Nous retiendrons de Grenoble d'abord une chaleur incroyable, lourde, moite et sans échappatoire. Même les orages n'étaient pas réellement rafraichissants! Une vraie fournaise pour nous autres habitués au petit crachin breton.
Le côté positif est que nous avons pu testé la capacité de notre camion à garder le frais : et l'isolation n'est pas si mauvaise puisque, même garés en plein soleil sans une once d'ombre, nous n'étions jamais réveillés par la chaleur avant 10/11 heures du matin. Même en plein cagnard, l'intérieur du camion ne monte que rarement au dessus de 30/31 degrés. Et quand on arrive à se garer à l'ombre, c'est beaucoup mieux!
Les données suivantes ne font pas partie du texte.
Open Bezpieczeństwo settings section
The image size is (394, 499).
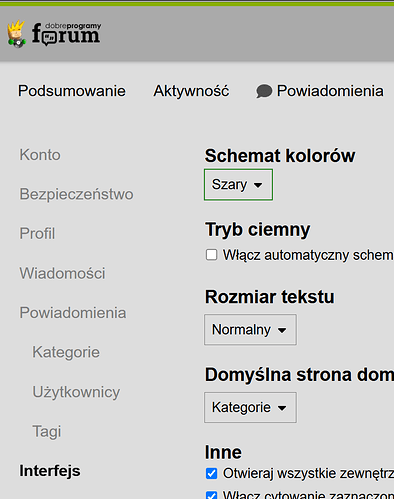(76, 194)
Naturellement, les panneaux solaires marchent à plein régime : aucun problème de batterie avec un temps pareil!
Malgré cette chaleur accablante, nous avons quand même eu l'occasion d'aller randonner un peu dans les montagnes qui surplombent Grenoble : la Chartreuse au nord, Belledonne à l'est et le Vercors à l'ouest et au sud. C'est absolument magnifique et, en plus, avec l'altitude, il peut y faire relativement frais!
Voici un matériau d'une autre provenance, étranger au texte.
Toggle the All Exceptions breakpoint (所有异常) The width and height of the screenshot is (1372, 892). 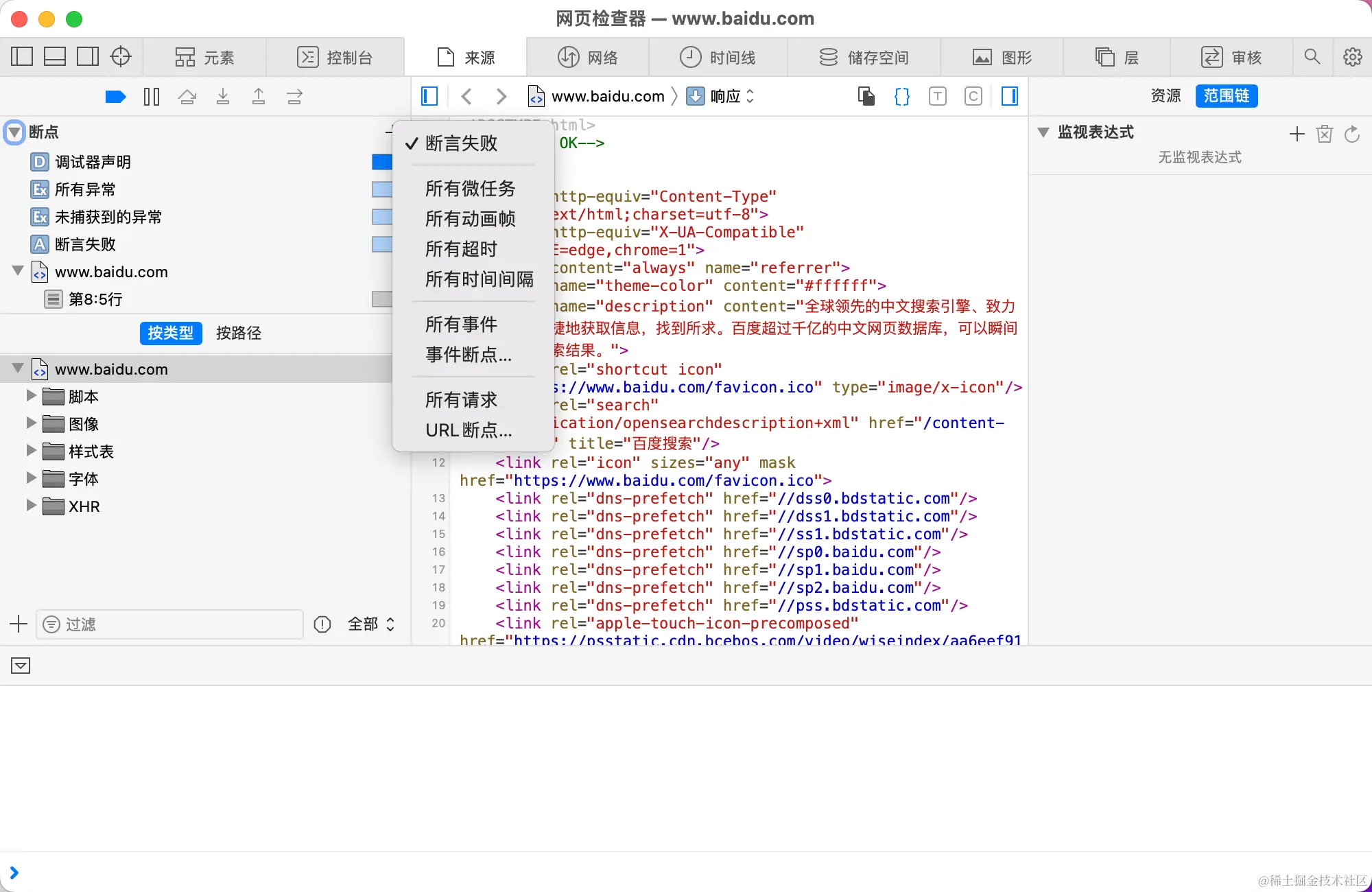[x=382, y=189]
Le mieux pour se rafraichir reste toutefois les lacs entourant Grenoble dont le fameux lac de Paladru, celui-là même qui était l'objet de la thèse d'Agnès Jaoui : "les paysans de l'an 1000 au lac de Paladru" dans le film "on connait la chanson " d'Alain Resnais.
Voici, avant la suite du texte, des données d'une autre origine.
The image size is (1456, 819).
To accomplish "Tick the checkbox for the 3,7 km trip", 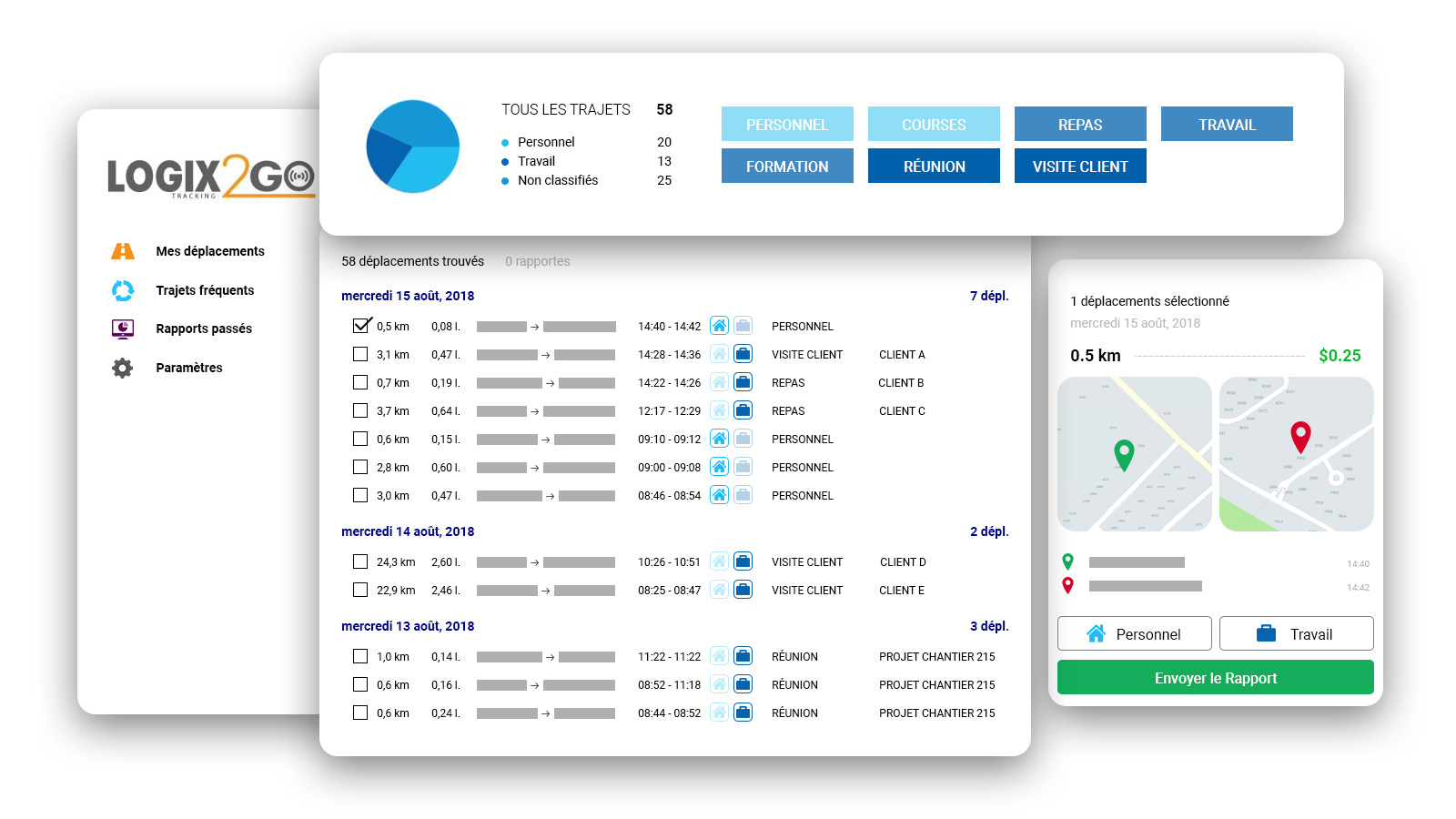I will [x=360, y=410].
En se balladant dans le sud du Vercors, nous avons fait la connaissance d'un berger qui garde un grand troupeau de près de mille moutons, en transumance. Durant cinq mois, il ne voit pas âme qui vive hormis lors du ravitaillement, par hélico, environ une fois par mois. Il vit dans un petit chalet en bois, à 1700 mètres d'altitude, alimenté uniquement par des panneaux solaires, avec ses deux chiens et sa petite chèvre domestique nommée "Peinture". Eux, et les mille moutons dont il a la charge. Il nous a expliqué que le loup était devenu de plus en plus présent dans les montagnes françaises depuis quelques années. Par conséquent, les bergers, profession il y a peu délaissée, redevenaient absolument nécessaires pour éloigner les loups et soigner les bêtes attaquées. Routier trois ans auparavant, il s'était alors engagé dans cette voie. Une formation d'un an, orientée dans le gardiennage des moutons "à viande" (à l'inverse de l'élevage laitier), le voilà maintenant rodant entre les Alpes et les Pyrennées et bientôt à la tête d'un petit troupeau à lui, visiblement heureux!
On y pense pas, comme ça, à berger mais c'est peut être une voie d'avenir!
A ce stade de nos réflexions, nous repartons maintenant vers l'Italie, sans escale à Marseille comme nous l'avions d'abord envisagé car il y a beaucoup trop de monde sur les routes en cette saison hautement touristique, et sachant que notre camion fait, en moyenne, du 50 km/heure avec une vitesse de pointe à 80 km sur les nationales sans côte!